Practical Insights for Fans and Bettors

If you’re tracking Jayson Tatum stats last 10 games for fantasy or betting, here is the bottom line:

Stop looking at 2026 data. It doesn't exist yet.

If you're betting on the Celtics, focus on Jaylen Brown’s over/unders and Derrick White’s assist totals. The team has completely shifted their identity to a "scoring by committee" approach. They play at the slowest pace in the league (30th) because they can't afford to get into track meets without their primary engine.
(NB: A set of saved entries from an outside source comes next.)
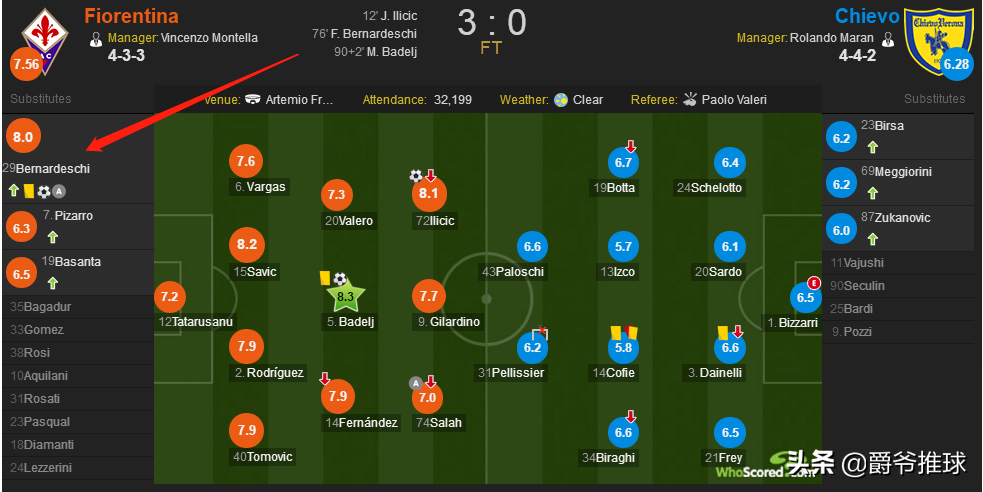Click Bizzarri's red error badge
This screenshot has width=983, height=492.
click(814, 282)
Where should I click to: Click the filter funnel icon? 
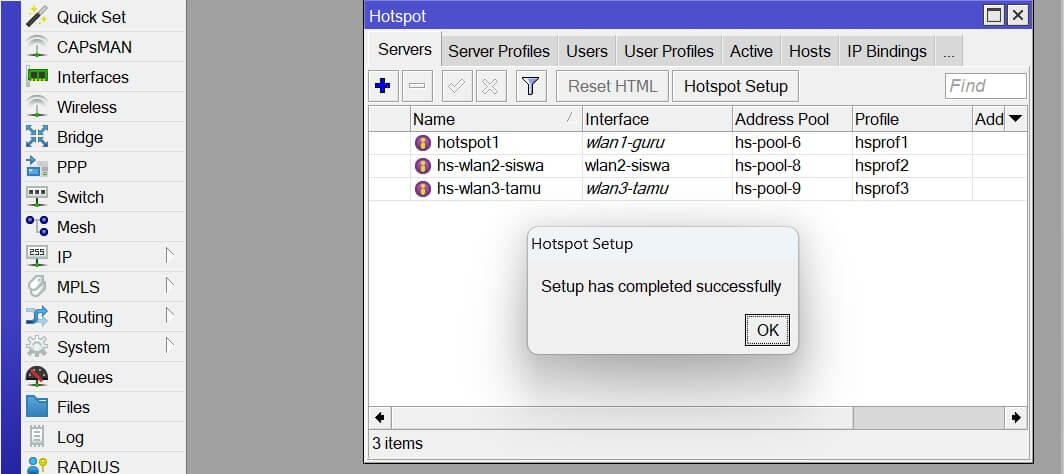click(531, 86)
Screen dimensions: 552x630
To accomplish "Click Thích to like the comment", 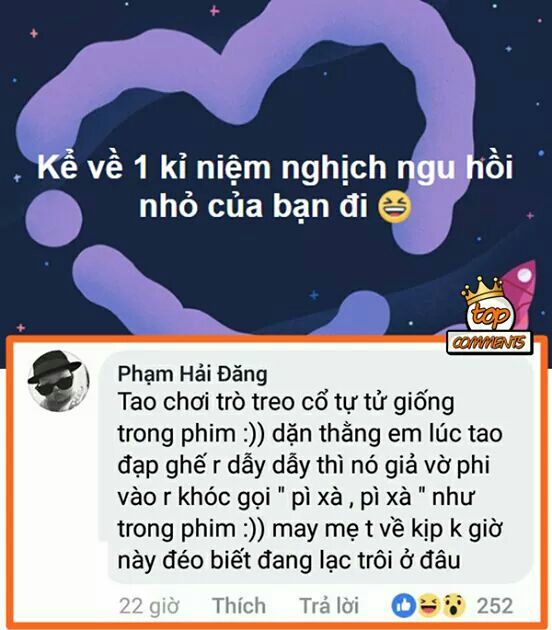I will click(x=239, y=605).
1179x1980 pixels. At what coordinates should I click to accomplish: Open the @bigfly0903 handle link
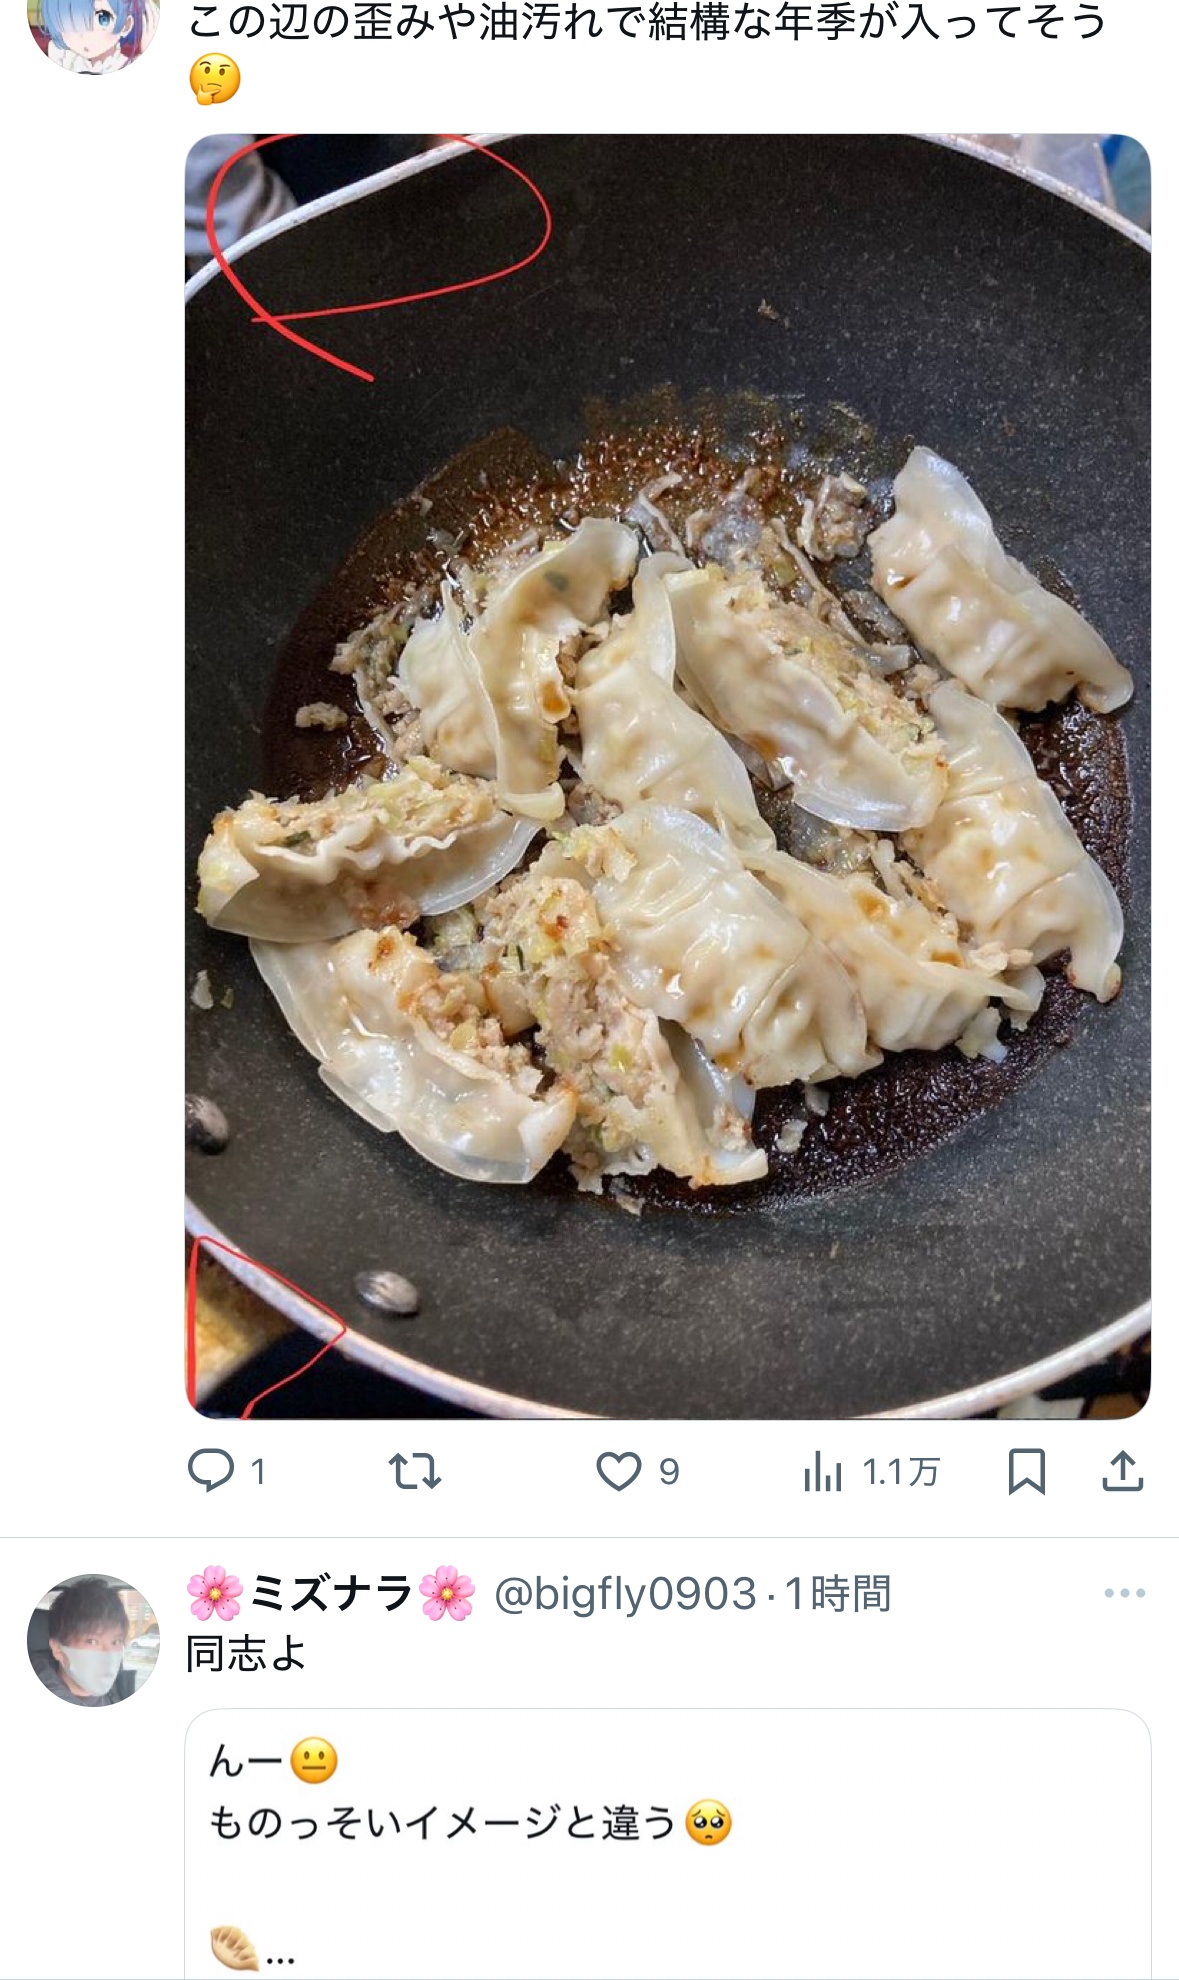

Next Steps for Tracking Tatum's Return:

  1. Monitor the 10-day reports: Once Tatum starts practicing with the Maine Celtics (their G-League affiliate), he’s about 14 days away from a return.
  2. Watch the "Questionable" tags: The Celtics usually move players from "Out" to "Doubtful" to "Questionable" over a two-week span for major injuries.
  3. Check the Net Rating: If Boston’s bench starts to struggle in February, the pressure to bring Tatum back for a playoff push will intensify.

We’re likely about 6 to 8 weeks away from actually seeing Jayson Tatum's name back in a box score. Until then, his "last 10 games" remains a snapshot of a dominant player frozen in time from the 2025 playoffs.